● WORK TASK: The answer must give back every line of the data exactly, with no pictures.

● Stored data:
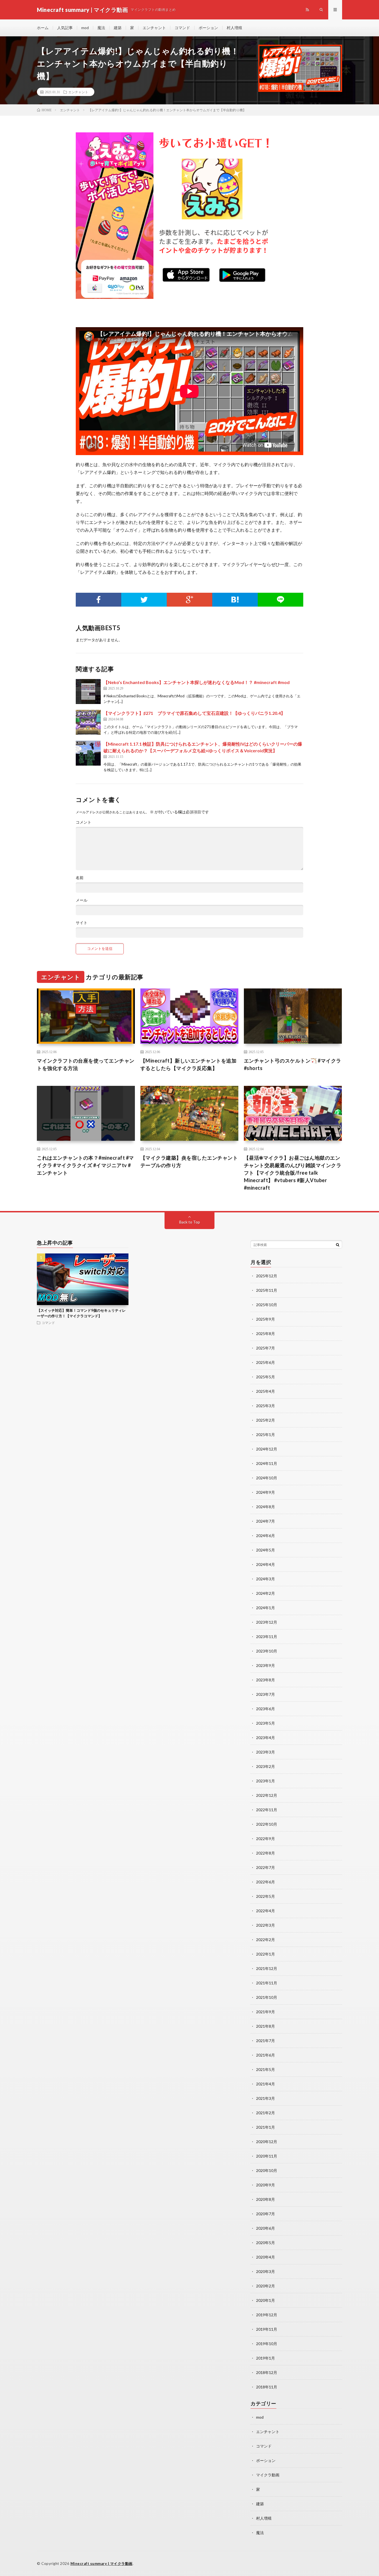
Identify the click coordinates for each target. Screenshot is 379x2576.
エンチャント (154, 27)
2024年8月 (265, 1506)
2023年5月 (265, 1723)
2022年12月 (266, 1795)
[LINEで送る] (280, 600)
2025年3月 (265, 1405)
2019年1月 (265, 2358)
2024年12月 (266, 1449)
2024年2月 (265, 1593)
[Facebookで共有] (98, 600)
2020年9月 (265, 2185)
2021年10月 (266, 1997)
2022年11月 (266, 1809)
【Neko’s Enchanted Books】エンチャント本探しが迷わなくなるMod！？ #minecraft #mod (196, 682)
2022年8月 (265, 1853)
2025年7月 (265, 1348)
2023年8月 (265, 1679)
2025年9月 (265, 1319)
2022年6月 (265, 1881)
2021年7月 (265, 2040)
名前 (80, 878)
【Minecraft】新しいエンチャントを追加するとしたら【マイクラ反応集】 (188, 1064)
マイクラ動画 (267, 2474)
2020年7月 (265, 2213)
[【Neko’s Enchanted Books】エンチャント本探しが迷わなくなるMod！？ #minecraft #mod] (88, 691)
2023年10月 (266, 1651)
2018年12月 (266, 2372)
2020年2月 (265, 2286)
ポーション (208, 27)
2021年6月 (265, 2055)
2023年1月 (265, 1780)
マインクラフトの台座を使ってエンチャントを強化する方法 (86, 1064)
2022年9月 (265, 1838)
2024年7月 (265, 1521)
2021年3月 (265, 2098)
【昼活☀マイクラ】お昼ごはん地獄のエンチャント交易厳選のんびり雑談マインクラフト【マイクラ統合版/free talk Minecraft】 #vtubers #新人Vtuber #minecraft (293, 1173)
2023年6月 (265, 1708)
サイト (81, 923)
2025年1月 (265, 1434)
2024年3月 (265, 1578)
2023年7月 (265, 1694)
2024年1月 (265, 1607)
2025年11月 (266, 1290)
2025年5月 (265, 1376)
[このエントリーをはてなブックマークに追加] (235, 600)
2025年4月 (265, 1391)
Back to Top (189, 1222)
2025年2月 (265, 1420)
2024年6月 (265, 1535)
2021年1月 (265, 2127)
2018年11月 (266, 2387)
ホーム (43, 27)
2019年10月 (266, 2343)
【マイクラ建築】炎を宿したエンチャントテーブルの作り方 (189, 1161)
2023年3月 (265, 1752)
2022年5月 (265, 1896)
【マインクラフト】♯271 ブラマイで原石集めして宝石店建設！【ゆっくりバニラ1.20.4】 (194, 713)
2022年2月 (265, 1939)
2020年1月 (265, 2300)
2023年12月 (266, 1622)
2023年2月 (265, 1766)
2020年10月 (266, 2170)
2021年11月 (266, 1982)
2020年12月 (266, 2141)
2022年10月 (266, 1824)
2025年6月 (265, 1362)
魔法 (101, 27)
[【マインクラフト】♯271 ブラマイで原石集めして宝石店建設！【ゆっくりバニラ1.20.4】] (88, 722)
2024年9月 (265, 1492)
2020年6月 (265, 2228)
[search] (337, 1244)
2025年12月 (266, 1275)
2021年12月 (266, 1968)
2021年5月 (265, 2069)
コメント (83, 822)
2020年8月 (265, 2199)
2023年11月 (266, 1636)
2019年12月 (266, 2314)
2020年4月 (265, 2257)
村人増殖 (234, 27)
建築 (118, 27)
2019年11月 (266, 2329)
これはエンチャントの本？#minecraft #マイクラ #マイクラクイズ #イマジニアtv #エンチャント (85, 1165)
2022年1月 (265, 1954)
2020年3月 (265, 2271)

● SOLUTION TO THIS TASK:
Identify the click coordinates for each target. Screenshot is 379x2576.
エンチャント (154, 27)
2024年8月 (265, 1506)
2023年5月 (265, 1723)
2022年12月 (266, 1795)
[LINEで送る] (280, 600)
2025年3月 (265, 1405)
2019年1月 (265, 2358)
2024年12月 (266, 1449)
2024年2月 (265, 1593)
[Facebookで共有] (98, 600)
2020年9月 (265, 2185)
2021年10月 (266, 1997)
2022年11月 (266, 1809)
【Neko’s Enchanted Books】エンチャント本探しが迷わなくなるMod！？ #minecraft #mod (196, 682)
2022年8月 (265, 1853)
2025年7月 (265, 1348)
2023年8月 (265, 1679)
2025年9月 (265, 1319)
2022年6月 (265, 1881)
2021年7月 (265, 2040)
名前 (80, 878)
【Minecraft】新しいエンチャントを追加するとしたら【マイクラ反応集】 (188, 1064)
マイクラ動画 (267, 2474)
2020年7月 (265, 2213)
[【Neko’s Enchanted Books】エンチャント本探しが迷わなくなるMod！？ #minecraft #mod] (88, 691)
2023年10月 (266, 1651)
2018年12月 (266, 2372)
2020年2月 (265, 2286)
ポーション (208, 27)
2021年6月 (265, 2055)
2023年1月 (265, 1780)
マインクラフトの台座を使ってエンチャントを強化する方法 (86, 1064)
2022年9月 (265, 1838)
2024年7月 (265, 1521)
2021年3月 (265, 2098)
【昼活☀マイクラ】お昼ごはん地獄のエンチャント交易厳選のんびり雑談マインクラフト【マイクラ統合版/free talk Minecraft】 #vtubers #新人Vtuber #minecraft (293, 1173)
2023年6月 (265, 1708)
サイト (81, 923)
2025年1月 (265, 1434)
2024年3月 (265, 1578)
2023年7月 (265, 1694)
2024年1月 (265, 1607)
2025年11月 (266, 1290)
2025年5月 (265, 1376)
[このエントリーをはてなブックマークに追加] (235, 600)
2025年4月 (265, 1391)
Back to Top (189, 1222)
2025年2月 (265, 1420)
2024年6月 (265, 1535)
2021年1月 (265, 2127)
2018年11月 (266, 2387)
ホーム (43, 27)
2019年10月 (266, 2343)
【マイクラ建築】炎を宿したエンチャントテーブルの作り方 (189, 1161)
2023年3月 (265, 1752)
2022年5月 (265, 1896)
【マインクラフト】♯271 ブラマイで原石集めして宝石店建設！【ゆっくりバニラ1.20.4】 (194, 713)
2022年2月 (265, 1939)
2020年1月 (265, 2300)
2023年12月 (266, 1622)
2023年2月 (265, 1766)
2020年10月 (266, 2170)
2021年11月 (266, 1982)
2020年12月 (266, 2141)
2022年10月 (266, 1824)
2025年6月 (265, 1362)
魔法 (101, 27)
[【マインクラフト】♯271 ブラマイで原石集めして宝石店建設！【ゆっくりバニラ1.20.4】] (88, 722)
2024年9月 (265, 1492)
2020年6月 (265, 2228)
[search] (337, 1244)
2025年12月 (266, 1275)
2021年12月 (266, 1968)
2021年5月 (265, 2069)
コメント (83, 822)
2020年8月 (265, 2199)
2023年11月 (266, 1636)
2019年12月 (266, 2314)
2020年4月 (265, 2257)
村人増殖 (234, 27)
建築 (118, 27)
2019年11月 (266, 2329)
これはエンチャントの本？#minecraft #マイクラ #マイクラクイズ #イマジニアtv #エンチャント (85, 1165)
2022年1月 (265, 1954)
2020年3月 (265, 2271)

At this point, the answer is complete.